> **Text provided**
********************

The Note: I Made It Through the Night

The New York Times' Sam Dillon writes about Margaret Spellings' tough, "fun, strategic, and savvy" White House-marinated political style, but after reading his article, we don't see too much that anyone would object to. So we, too, are "mystified" by the blind quote from a Washington lobbyist who says that Spellings "terrified" him. The conclusion: Spellings argues passionately for a bill the President passionately believes in. And she listens. And doesn't like to BS. And demonstrates, at times, flexibility. And believes, like the President, that the soft bigotry of low expectations is a real phenomenon worth commenting on. LINK

In a follow-up to previous reporting, the New York Times' Eric Schmitt Notes today that "the Army is preparing to issue a new interrogations manual that expressly bars the harsh techniques disclosed in the Abu Ghraib prisoner abuse scandal, and incorporates safeguards devised to prevent such misconduct at military prison camps in the future, Army officials said Wednesday. The new manual, the first revision in 13 years, will specifically prohibit practices like stripping prisoners, keeping them in stressful positions for a long time, imposing dietary restrictions, employing police dogs to intimidate prisoners and using sleep deprivation as a tool to get them to talk, the officials said. Those practices were not included in the manual in use when the bulk of the abuses occurred at Abu Ghraib in Iraq in the fall of 2003, but neither were they specifically banned." LINK

The Washington Post's Justin Blum and Jim VandeHei report that industry analysts weren't as enthralled with President Bush's energy proposals yesterday as he might have liked, and said the ideas wouldn't have much effect on gas prices. LINK

The Chicago Tribune's William Neikirk talked with (even) more skeptical experts. LINK

The Los Angeles Times' Warren Vieth and Ed Chen write that the proposals could gain some momentum if they generate public pressure to pass the energy bill. LINK

Richard Simon of the Los Angeles Times looks at the battle between the federal government and states over liquefied natural gas terminals, Noting that "A provision similar to the one the president endorsed Wednesday is already moving through Congress. It is opposed by the administrations of Gov. Arnold Schwarzenegger in California and Gov. Jeb Bush, the president's brother, in Florida. The two governors fear it would weaken the states' ability to respond to safety and environmental concerns over the terminals." LINK

USA Today's Thomas Frank and Alan Levin have details of the false alarm that sent President Bush to the White House bunker and Vice President Cheney to an undisclosed location on Wednesday. LINK

2008: Republicans:

In today's Sioux City Journal, David Dreeszen hones in on Senator/Doctor/Leader Frist's remarks at a Siouxlander (IA) leaders dinner Wednesday evening in the capital city (D.C., not Des Moines). LINK

Speaking as much from his experience as a physician as from his current position, Dr. Frist announced that health care is at the tip-top of the Senate's laundry list of items due for revitalization during the 109th term. The discussion later evolved to include the increasingly unwieldy medical malpractice suits.

********************

> **Required tasks**
(a) Transcribe everything in the news roundup from "USA Today's Thomas" down to "medical malpractice suits.".
(b) Answer these questions using the news roundup:
(i) According to Army officials, the new interrogations manual is the first revision in how many years?
(ii) Which two governors' administrations oppose the provision on liquefied natural gas terminals?
(iii) Where did the false alarm send Vice President Cheney on Wednesday?
The data after this news roundup is separate material with no connection to it.

> **Data below**
********************

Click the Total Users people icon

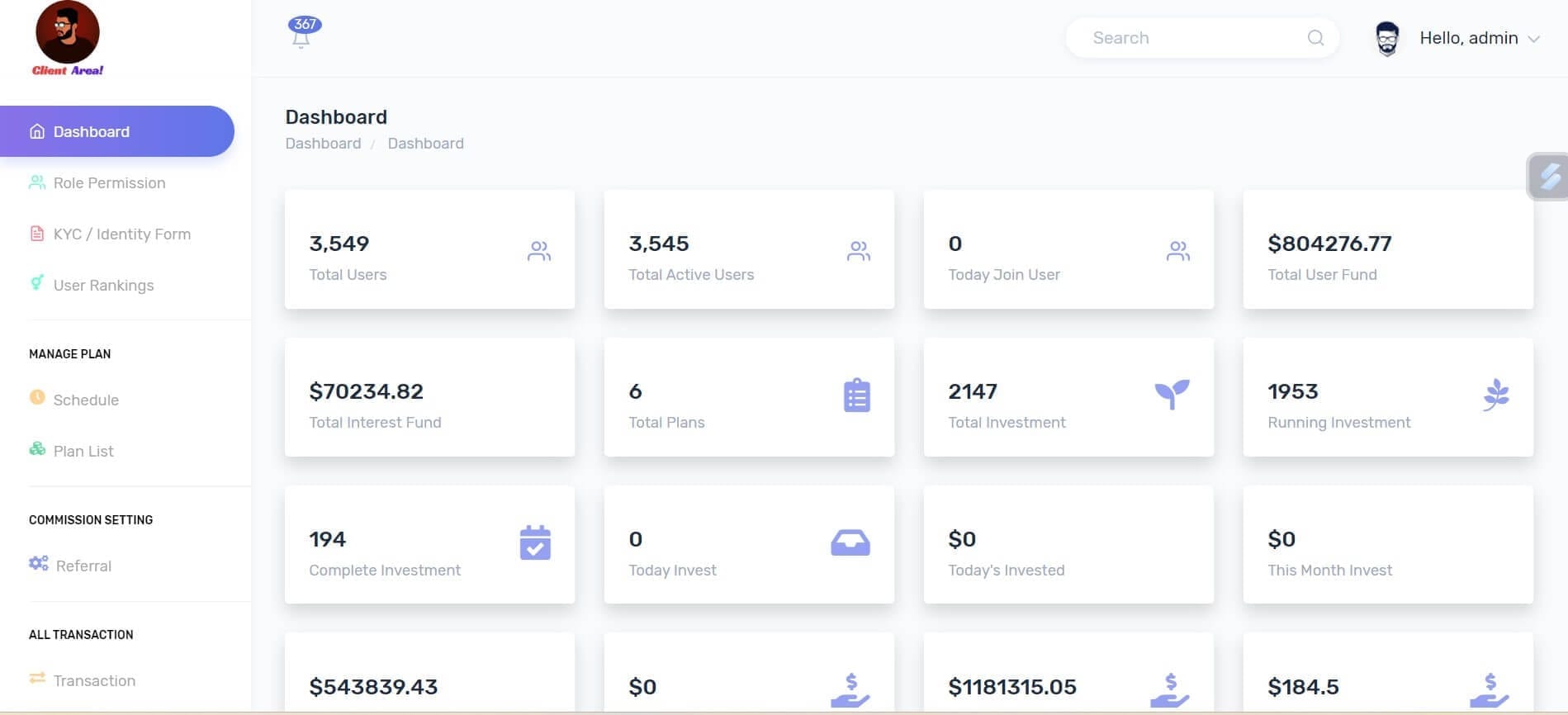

********************

> **Activity answers**
(a)
USA Today's Thomas Frank and Alan Levin have details of the false alarm that sent President Bush to the White House bunker and Vice President Cheney to an undisclosed location on Wednesday. LINK

2008: Republicans:

In today's Sioux City Journal, David Dreeszen hones in on Senator/Doctor/Leader Frist's remarks at a Siouxlander (IA) leaders dinner Wednesday evening in the capital city (D.C., not Des Moines). LINK

Speaking as much from his experience as a physician as from his current position, Dr. Frist announced that health care is at the tip-top of the Senate's laundry list of items due for revitalization during the 109th term. The discussion later evolved to include the increasingly unwieldy medical malpractice suits.

(b)
(i) 13 years
(ii) Gov. Arnold Schwarzenegger of California and Gov. Jeb Bush of Florida
(iii) To an undisclosed location